## 引用文
かつて真冬のオホーツク海に響いていた鳴き声にも似た音
氷と氷がぶつかり合い奏でる“流氷鳴き”が聞こえなくなった…
気温上昇、衰える流氷、海の生態系の異変
潮騒だけが響く凍らぬ海
それは、“流氷なき”未来への警告かもしれない
キー、キュー、ギシギシギシ、キキー。かつて、オホーツクの海に不規則に発せられる不思議な音が響いていた。地元の人たちが“流氷鳴き”と呼んだ流氷と流氷がぶつかり軋む、鳴き声にも似た音だ。流氷鳴きが響いたあとには、海が分厚い氷に覆われ、凛とした静寂が訪れる。そんな真冬の音の情景が、いまはない。流氷が減っているからだ。
40年以上、流氷の研究を続けている道立オホーツク流氷科学センターの青田昌秋所長は「流氷勢力は100年前の半分」と分析している。オホーツクは北半球の流氷の南限。そのため流氷は環境変化を如実に反映する高感度センサーだ。青田所長は「気温が4℃上昇すると北海道で流氷が見られなくなる」と警告する。

## 依頼内容
流氷鳴きと流氷の減少を扱った文章を、その最後の文に続けて書き進めてください。

## データ部

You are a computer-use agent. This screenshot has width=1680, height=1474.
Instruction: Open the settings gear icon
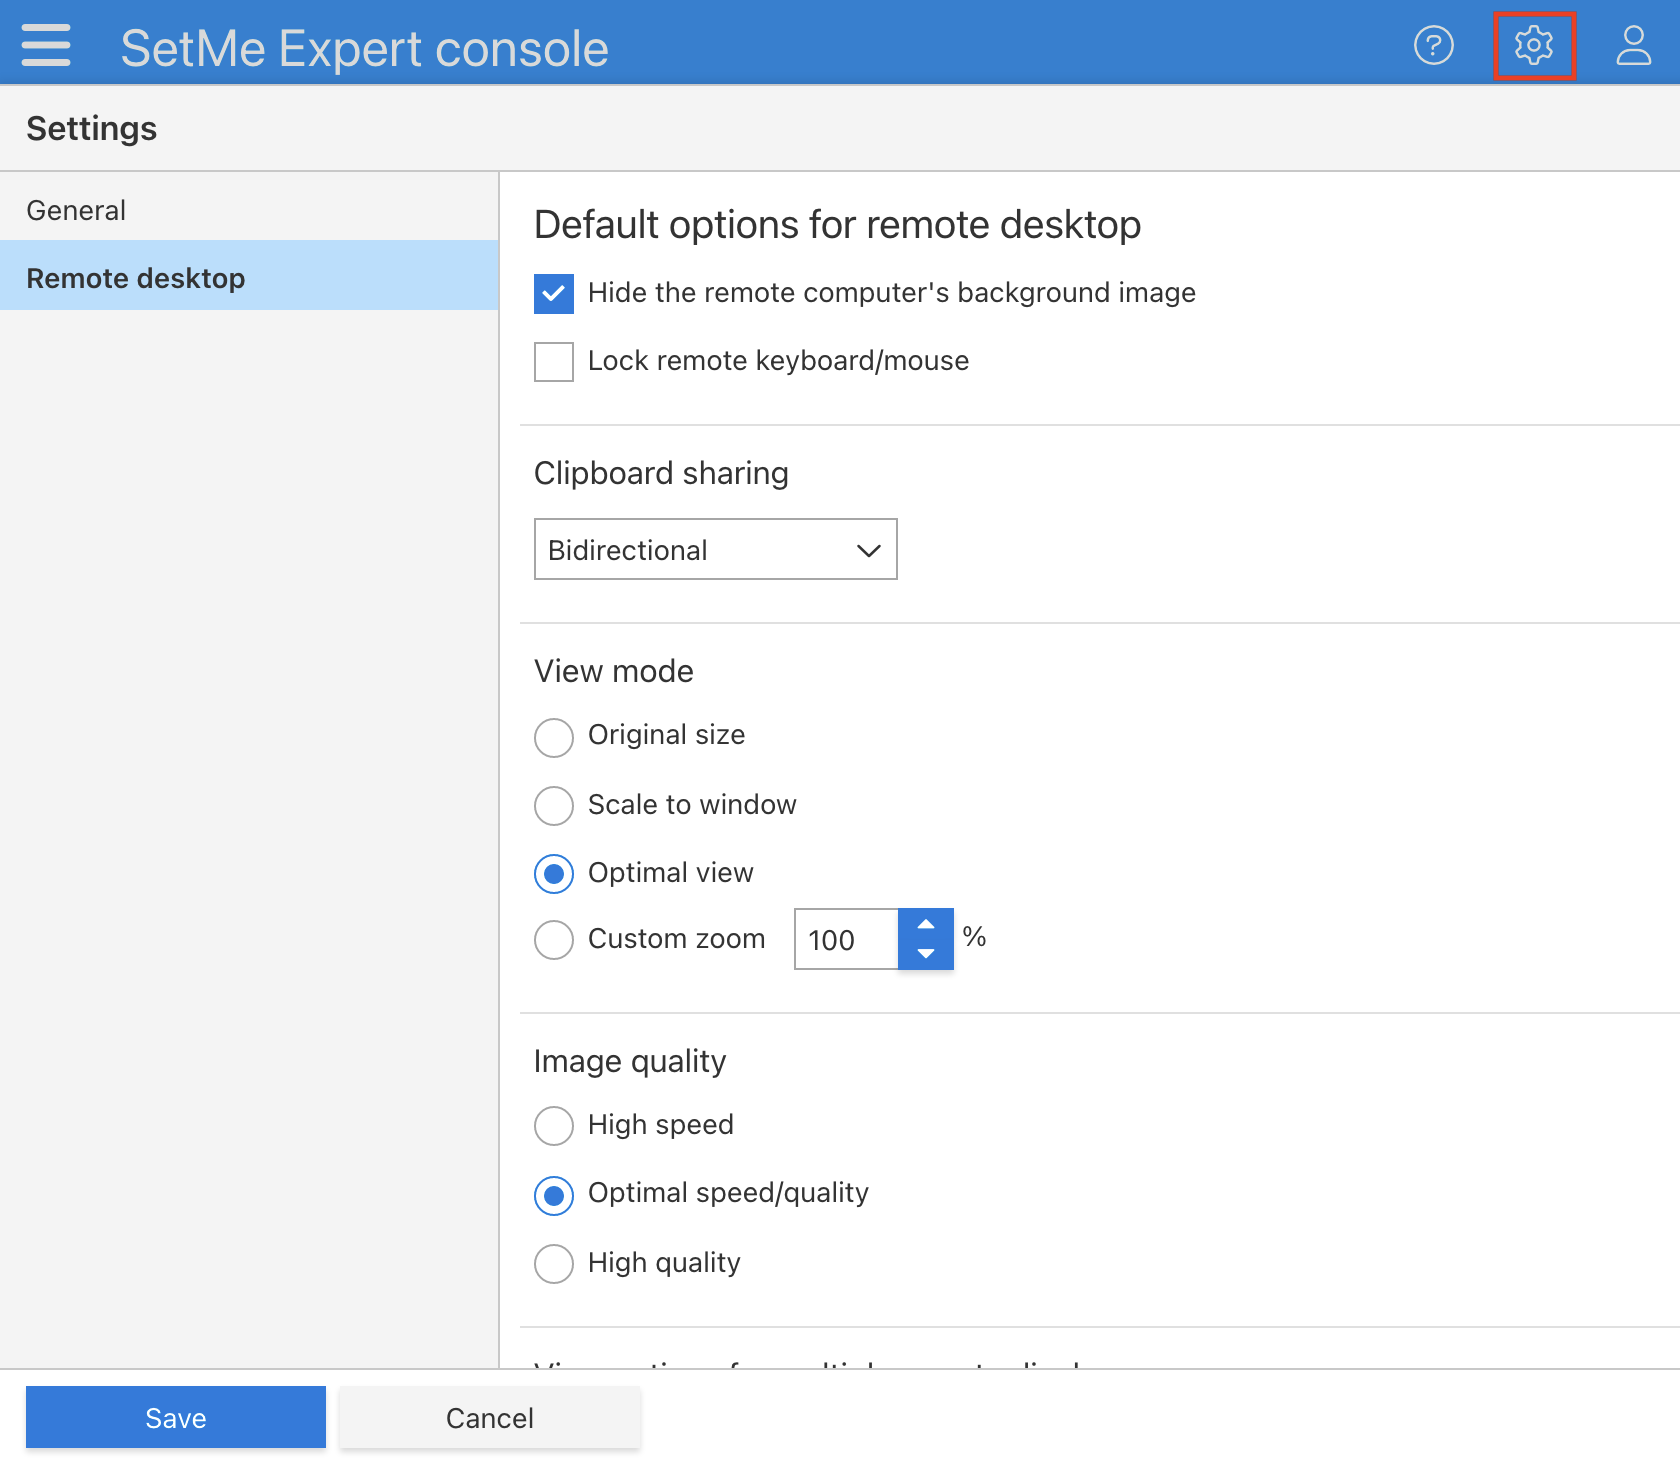point(1533,44)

## 想定解答
流氷はシベリア沖で誕生し、遙かなる旅路の果てに北海道にやってくる。その途中で氷と氷が重なり合い、ぶつかり合い、大きな氷へと成長を遂げる。豊かな生態系を育む流氷が減少したことで、オホーツク海に異変が現れ始めた…。
巡視船そうやと北大低温科学研究所による流氷調査、変化が如実な羅臼のウニ漁、氷の下に潜り続けるダイバー、長年、流氷を撮り続けてきた写真家…。流氷に関わる様々な事象や人々を通して、「いま、そこにある変化」を捉え、“流氷なき”未来への警告を読み解く。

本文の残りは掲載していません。